Statistical analysis
R software (version 3.5.3) [56] and various R packages were used for statistical analyses. ‘G-models’ package [57] was used to construct a cross-table, ‘caret’ [58] and ‘caTools’ package [59] for multivariable logistic regression analyses, ‘rcompanion’ [60] for calculating Cox and Snell, and Nagelkerke pseudo R squared, ‘lmtest’ [61] for likelihood ratio test, ‘ROCR’ [62] and ‘Metrics’ [63] for calculating AUC and plotting ROC curve, ‘ResourceSelection’ [64] for Hosmer Lemeshow test, ‘survey’ [65] for Wald test, ‘ corrplot’ [66] for plotting the contingency table and ‘ggplot’ [67] for making bar plots.

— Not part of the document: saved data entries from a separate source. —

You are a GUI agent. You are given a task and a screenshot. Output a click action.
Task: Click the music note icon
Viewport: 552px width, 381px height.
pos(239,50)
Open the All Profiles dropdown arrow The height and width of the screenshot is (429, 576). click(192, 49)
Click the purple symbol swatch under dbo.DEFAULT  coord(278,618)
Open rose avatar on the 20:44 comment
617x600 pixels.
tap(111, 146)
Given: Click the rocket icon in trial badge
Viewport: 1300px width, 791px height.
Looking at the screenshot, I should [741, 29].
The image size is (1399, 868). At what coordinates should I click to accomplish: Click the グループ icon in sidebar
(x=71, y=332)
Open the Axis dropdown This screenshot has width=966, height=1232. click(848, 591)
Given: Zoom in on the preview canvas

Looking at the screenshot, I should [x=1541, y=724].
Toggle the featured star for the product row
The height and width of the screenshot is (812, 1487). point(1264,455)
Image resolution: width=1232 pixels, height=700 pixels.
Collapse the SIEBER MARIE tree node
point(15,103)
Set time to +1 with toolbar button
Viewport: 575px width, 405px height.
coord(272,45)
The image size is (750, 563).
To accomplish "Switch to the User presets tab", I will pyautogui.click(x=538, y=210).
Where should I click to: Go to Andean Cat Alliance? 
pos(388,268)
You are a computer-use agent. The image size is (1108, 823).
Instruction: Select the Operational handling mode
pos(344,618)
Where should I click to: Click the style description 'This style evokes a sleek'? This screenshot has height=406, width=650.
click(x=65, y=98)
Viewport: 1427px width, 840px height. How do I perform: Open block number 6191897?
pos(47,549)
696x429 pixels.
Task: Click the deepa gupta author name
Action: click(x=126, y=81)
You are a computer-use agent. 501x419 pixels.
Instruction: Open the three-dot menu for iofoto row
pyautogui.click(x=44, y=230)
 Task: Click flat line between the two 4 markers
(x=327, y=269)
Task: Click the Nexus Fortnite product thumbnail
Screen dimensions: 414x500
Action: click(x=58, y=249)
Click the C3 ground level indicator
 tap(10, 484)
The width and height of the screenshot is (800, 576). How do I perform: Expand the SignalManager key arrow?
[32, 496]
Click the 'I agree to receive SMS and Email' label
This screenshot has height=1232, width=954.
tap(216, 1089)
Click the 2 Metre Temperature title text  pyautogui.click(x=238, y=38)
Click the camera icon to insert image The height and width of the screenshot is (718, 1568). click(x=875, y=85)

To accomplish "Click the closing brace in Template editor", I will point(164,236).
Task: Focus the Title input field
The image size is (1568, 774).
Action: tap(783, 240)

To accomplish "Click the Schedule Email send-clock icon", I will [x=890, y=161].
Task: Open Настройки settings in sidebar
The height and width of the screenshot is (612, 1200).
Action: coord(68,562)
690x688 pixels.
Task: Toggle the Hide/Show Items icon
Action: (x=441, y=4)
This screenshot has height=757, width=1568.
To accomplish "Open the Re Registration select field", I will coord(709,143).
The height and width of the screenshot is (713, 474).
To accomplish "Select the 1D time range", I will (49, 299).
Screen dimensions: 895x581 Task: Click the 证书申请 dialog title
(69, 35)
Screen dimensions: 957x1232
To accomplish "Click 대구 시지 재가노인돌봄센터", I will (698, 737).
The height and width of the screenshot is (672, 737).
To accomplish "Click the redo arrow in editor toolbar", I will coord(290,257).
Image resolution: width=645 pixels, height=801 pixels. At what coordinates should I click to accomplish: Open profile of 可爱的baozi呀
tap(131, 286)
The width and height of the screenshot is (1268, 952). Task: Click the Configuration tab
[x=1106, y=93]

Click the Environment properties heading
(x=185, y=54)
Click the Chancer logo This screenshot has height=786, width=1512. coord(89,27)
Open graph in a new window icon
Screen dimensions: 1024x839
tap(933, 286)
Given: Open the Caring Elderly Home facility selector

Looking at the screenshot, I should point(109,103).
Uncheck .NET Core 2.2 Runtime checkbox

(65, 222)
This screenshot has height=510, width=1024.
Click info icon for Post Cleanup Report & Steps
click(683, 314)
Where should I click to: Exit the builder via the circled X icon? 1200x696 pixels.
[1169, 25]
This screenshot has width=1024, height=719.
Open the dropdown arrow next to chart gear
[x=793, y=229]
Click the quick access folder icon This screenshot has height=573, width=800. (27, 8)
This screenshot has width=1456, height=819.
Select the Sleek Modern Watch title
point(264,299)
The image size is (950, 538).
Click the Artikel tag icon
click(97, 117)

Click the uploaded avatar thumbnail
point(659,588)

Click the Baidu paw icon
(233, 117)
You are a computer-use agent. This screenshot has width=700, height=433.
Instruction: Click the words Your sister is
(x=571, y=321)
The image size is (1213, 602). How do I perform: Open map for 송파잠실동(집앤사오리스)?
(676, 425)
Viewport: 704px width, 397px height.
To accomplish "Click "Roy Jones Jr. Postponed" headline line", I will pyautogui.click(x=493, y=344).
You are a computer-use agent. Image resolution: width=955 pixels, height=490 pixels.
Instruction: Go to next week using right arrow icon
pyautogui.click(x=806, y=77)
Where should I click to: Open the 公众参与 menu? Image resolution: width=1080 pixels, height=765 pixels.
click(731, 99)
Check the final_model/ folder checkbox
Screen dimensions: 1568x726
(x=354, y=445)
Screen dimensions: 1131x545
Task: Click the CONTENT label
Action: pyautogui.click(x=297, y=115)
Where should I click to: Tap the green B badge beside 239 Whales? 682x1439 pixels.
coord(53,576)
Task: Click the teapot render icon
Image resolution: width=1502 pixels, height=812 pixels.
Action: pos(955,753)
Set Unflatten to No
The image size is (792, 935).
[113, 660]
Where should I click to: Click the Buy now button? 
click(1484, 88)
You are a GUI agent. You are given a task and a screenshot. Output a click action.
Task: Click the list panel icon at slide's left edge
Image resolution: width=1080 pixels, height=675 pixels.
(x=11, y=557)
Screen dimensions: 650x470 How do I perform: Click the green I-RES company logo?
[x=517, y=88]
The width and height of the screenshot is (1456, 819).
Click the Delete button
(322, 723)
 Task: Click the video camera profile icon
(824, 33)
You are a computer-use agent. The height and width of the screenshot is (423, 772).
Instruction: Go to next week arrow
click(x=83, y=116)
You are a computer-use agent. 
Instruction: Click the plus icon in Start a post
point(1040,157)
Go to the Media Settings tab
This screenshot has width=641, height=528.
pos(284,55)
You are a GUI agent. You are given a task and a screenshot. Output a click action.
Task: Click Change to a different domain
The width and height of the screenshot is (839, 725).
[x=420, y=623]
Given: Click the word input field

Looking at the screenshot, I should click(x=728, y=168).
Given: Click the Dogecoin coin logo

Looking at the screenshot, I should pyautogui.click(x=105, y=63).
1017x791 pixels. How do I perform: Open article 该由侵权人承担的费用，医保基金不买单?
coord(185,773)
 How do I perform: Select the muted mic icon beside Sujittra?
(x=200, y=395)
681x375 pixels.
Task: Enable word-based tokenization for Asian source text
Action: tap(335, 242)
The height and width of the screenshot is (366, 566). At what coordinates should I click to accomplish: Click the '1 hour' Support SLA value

A total number of 43 variables (numerical-34, categorical-9) from 19 observations were missed. The missing data in a numerical variable were replaced by averages and that of a categorical variable by modes. Descriptive statistics were used for sociodemographic, behavioral and clinical variables. We used an alpha level of 0.05 as a cut-off point for statistical significance. Univariate analysis was used to find the association of depression, anxiety, and burnout with independent variables. The multivariable logistic regression analysis was used to determine the predictors of depression, anxiety, and burnout. We tested for multicollinearity by calculating variance inflation factor (VIF) score for each variable in the predictor models using the “vif” function of “car” package [68]. We set the cut-off VIF score of 10 and found two variables (“age” and “year”) having higher VIF scores. Thus, we removed a variable (“age”) and rechecked for the collinearity among the remaining variables. As we found no correlation among the remaining variables, we reconstructed the logistic models using the variables except “age”. The stepwise logistic regression using backward elimination method was performed using R software. The scripts used while preparing these models in R software will be available from the author upon reasonable request.
The model with the lowest AIC (Akaike Information Criterion) value was selected as the best-fitted model. Likelihood ratio test and Hosmer-Lemeshow tests were done to test for the goodness of fit of the model. The Cox and Snell, and Nagelkerke pseudo R squared represented the proportion of variance in the outcome variable that was explained by the variables in the model. Tests of individual predictors were done to assess the relative importance of those variables in the model, like Variable Importance using 'caret' package [58] and Wald test using 'survey' package [65]. Validation of predicted values was done by constructing ROC curve using 'ROCR' [62] and 'Metrics' [63] packages.
Ethical considerations
Ethical clearance was obtained from the Institutional Review Committee of the Institute of Medicine (Reference number- 305/075/076). A cover letter consisting of informed consent was attached with each questionnaire which included a description of the study and participants' rights to decline altogether or to leave the questions answered. The consent was implied through the completion of the questionnaire. The name, address or signature of the participant were not included in the questionnaire to keep the identity of the participant anonymous. Participants did not receive any incentives or financial compensation for participating in the study.